> [TASK REQUIREMENTS] The answer should be an exact copy of the data.

(Extracted records)
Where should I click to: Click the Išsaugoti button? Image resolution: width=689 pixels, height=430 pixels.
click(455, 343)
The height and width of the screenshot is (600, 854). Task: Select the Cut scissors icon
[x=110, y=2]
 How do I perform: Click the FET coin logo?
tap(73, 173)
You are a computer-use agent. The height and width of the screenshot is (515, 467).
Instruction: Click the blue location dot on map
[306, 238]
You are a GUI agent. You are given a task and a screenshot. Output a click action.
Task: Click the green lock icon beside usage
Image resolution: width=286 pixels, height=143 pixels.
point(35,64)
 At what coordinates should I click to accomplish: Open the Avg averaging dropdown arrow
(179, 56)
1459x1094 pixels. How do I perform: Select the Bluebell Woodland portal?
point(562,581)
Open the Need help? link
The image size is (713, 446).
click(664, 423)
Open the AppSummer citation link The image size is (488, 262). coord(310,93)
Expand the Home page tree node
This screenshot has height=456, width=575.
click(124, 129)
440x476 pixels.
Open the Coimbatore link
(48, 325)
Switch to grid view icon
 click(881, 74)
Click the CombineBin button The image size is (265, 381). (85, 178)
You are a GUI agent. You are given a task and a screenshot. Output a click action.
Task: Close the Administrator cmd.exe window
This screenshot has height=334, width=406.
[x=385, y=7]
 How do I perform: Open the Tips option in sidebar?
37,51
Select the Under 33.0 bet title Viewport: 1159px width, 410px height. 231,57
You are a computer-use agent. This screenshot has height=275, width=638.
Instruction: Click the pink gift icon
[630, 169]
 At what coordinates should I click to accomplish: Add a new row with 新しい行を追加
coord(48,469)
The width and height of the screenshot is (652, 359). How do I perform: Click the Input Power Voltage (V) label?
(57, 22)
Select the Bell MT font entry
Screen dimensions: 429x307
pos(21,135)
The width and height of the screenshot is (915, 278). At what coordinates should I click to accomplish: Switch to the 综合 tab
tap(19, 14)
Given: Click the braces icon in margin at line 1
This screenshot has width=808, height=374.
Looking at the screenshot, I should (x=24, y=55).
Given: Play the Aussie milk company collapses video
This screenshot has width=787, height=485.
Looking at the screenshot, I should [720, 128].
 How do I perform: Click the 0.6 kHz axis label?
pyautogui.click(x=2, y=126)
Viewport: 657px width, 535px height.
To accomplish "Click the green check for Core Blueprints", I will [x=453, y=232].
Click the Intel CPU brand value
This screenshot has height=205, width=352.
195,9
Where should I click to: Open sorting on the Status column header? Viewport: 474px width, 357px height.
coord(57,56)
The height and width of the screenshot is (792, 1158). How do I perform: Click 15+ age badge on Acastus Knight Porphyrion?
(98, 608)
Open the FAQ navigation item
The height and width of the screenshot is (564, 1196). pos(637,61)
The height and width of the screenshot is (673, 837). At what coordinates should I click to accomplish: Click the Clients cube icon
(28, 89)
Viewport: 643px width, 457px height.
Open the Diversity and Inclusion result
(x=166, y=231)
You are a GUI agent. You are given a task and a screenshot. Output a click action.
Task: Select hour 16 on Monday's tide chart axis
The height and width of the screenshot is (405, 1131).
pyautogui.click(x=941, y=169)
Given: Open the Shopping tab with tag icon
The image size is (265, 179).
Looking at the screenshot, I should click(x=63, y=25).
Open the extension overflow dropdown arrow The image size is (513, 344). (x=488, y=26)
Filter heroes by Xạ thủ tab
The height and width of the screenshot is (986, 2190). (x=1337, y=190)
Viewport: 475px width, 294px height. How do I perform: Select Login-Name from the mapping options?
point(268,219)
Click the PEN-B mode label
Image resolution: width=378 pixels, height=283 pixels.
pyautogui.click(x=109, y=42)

> [EXERCISE RESULT]
Where should I click to: Click the Išsaugoti button? Image resolution: width=689 pixels, height=430 pixels.
click(455, 343)
The height and width of the screenshot is (600, 854). Task: Select the Cut scissors icon
[x=110, y=2]
 How do I perform: Click the FET coin logo?
tap(73, 173)
You are a computer-use agent. The height and width of the screenshot is (515, 467).
Instruction: Click the blue location dot on map
[306, 238]
You are a GUI agent. You are given a task and a screenshot. Output a click action.
Task: Click the green lock icon beside usage
Image resolution: width=286 pixels, height=143 pixels.
point(35,64)
 At what coordinates should I click to accomplish: Open the Avg averaging dropdown arrow
(179, 56)
1459x1094 pixels. How do I perform: Select the Bluebell Woodland portal?
point(562,581)
Open the Need help? link
The image size is (713, 446).
click(664, 423)
Open the AppSummer citation link The image size is (488, 262). coord(310,93)
Expand the Home page tree node
This screenshot has height=456, width=575.
click(124, 129)
440x476 pixels.
Open the Coimbatore link
(48, 325)
Switch to grid view icon
 click(881, 74)
Click the CombineBin button The image size is (265, 381). (85, 178)
You are a GUI agent. You are given a task and a screenshot. Output a click action.
Task: Close the Administrator cmd.exe window
This screenshot has height=334, width=406.
[x=385, y=7]
 How do I perform: Open the Tips option in sidebar?
37,51
Select the Under 33.0 bet title Viewport: 1159px width, 410px height. 231,57
You are a computer-use agent. This screenshot has height=275, width=638.
Instruction: Click the pink gift icon
[630, 169]
 At what coordinates should I click to accomplish: Add a new row with 新しい行を追加
coord(48,469)
The width and height of the screenshot is (652, 359). How do I perform: Click the Input Power Voltage (V) label?
(57, 22)
Select the Bell MT font entry
Screen dimensions: 429x307
pos(21,135)
The width and height of the screenshot is (915, 278). At what coordinates should I click to accomplish: Switch to the 综合 tab
tap(19, 14)
Given: Click the braces icon in margin at line 1
This screenshot has width=808, height=374.
Looking at the screenshot, I should (x=24, y=55).
Given: Play the Aussie milk company collapses video
This screenshot has width=787, height=485.
Looking at the screenshot, I should [720, 128].
 How do I perform: Click the 0.6 kHz axis label?
pyautogui.click(x=2, y=126)
Viewport: 657px width, 535px height.
To accomplish "Click the green check for Core Blueprints", I will [x=453, y=232].
Click the Intel CPU brand value
This screenshot has height=205, width=352.
195,9
Where should I click to: Open sorting on the Status column header? Viewport: 474px width, 357px height.
coord(57,56)
The height and width of the screenshot is (792, 1158). How do I perform: Click 15+ age badge on Acastus Knight Porphyrion?
(98, 608)
Open the FAQ navigation item
The height and width of the screenshot is (564, 1196). pos(637,61)
The height and width of the screenshot is (673, 837). At what coordinates should I click to accomplish: Click the Clients cube icon
(28, 89)
Viewport: 643px width, 457px height.
Open the Diversity and Inclusion result
(x=166, y=231)
You are a GUI agent. You are given a task and a screenshot. Output a click action.
Task: Select hour 16 on Monday's tide chart axis
The height and width of the screenshot is (405, 1131).
pyautogui.click(x=941, y=169)
Given: Open the Shopping tab with tag icon
The image size is (265, 179).
Looking at the screenshot, I should click(x=63, y=25).
Open the extension overflow dropdown arrow The image size is (513, 344). (x=488, y=26)
Filter heroes by Xạ thủ tab
The height and width of the screenshot is (986, 2190). (x=1337, y=190)
Viewport: 475px width, 294px height. How do I perform: Select Login-Name from the mapping options?
point(268,219)
Click the PEN-B mode label
Image resolution: width=378 pixels, height=283 pixels.
pyautogui.click(x=109, y=42)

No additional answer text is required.